Task instructions: Print all the data below exactly, without images.

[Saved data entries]
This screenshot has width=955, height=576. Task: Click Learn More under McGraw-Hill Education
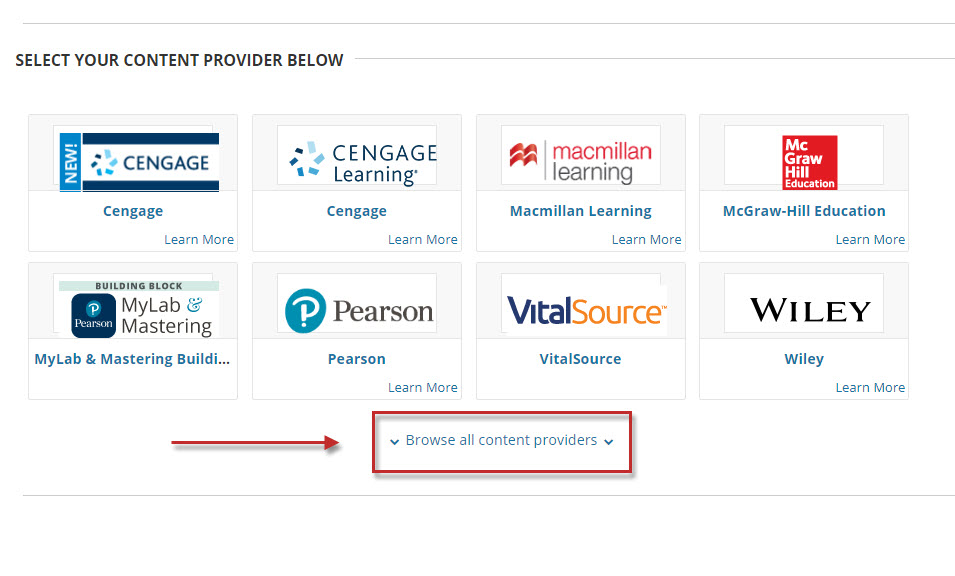point(870,239)
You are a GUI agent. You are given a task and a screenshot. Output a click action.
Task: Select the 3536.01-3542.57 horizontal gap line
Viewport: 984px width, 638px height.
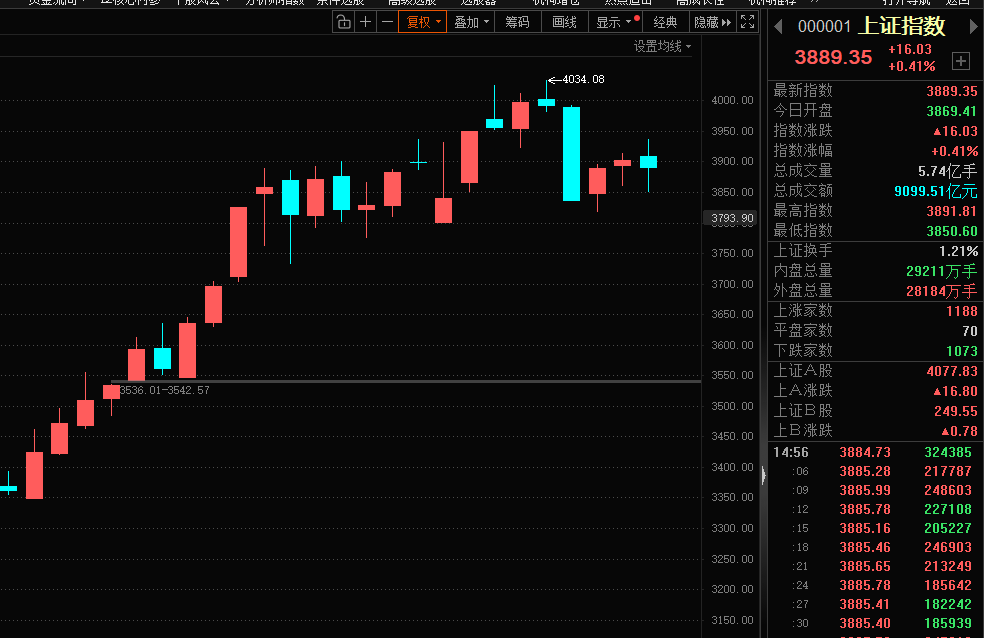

Result below:
This screenshot has width=955, height=576. Task: Click Learn More under McGraw-Hill Education
point(870,239)
You are a GUI agent. You are given a task and a screenshot. Output a click action.
Task: Select the 3536.01-3542.57 horizontal gap line
Viewport: 984px width, 638px height.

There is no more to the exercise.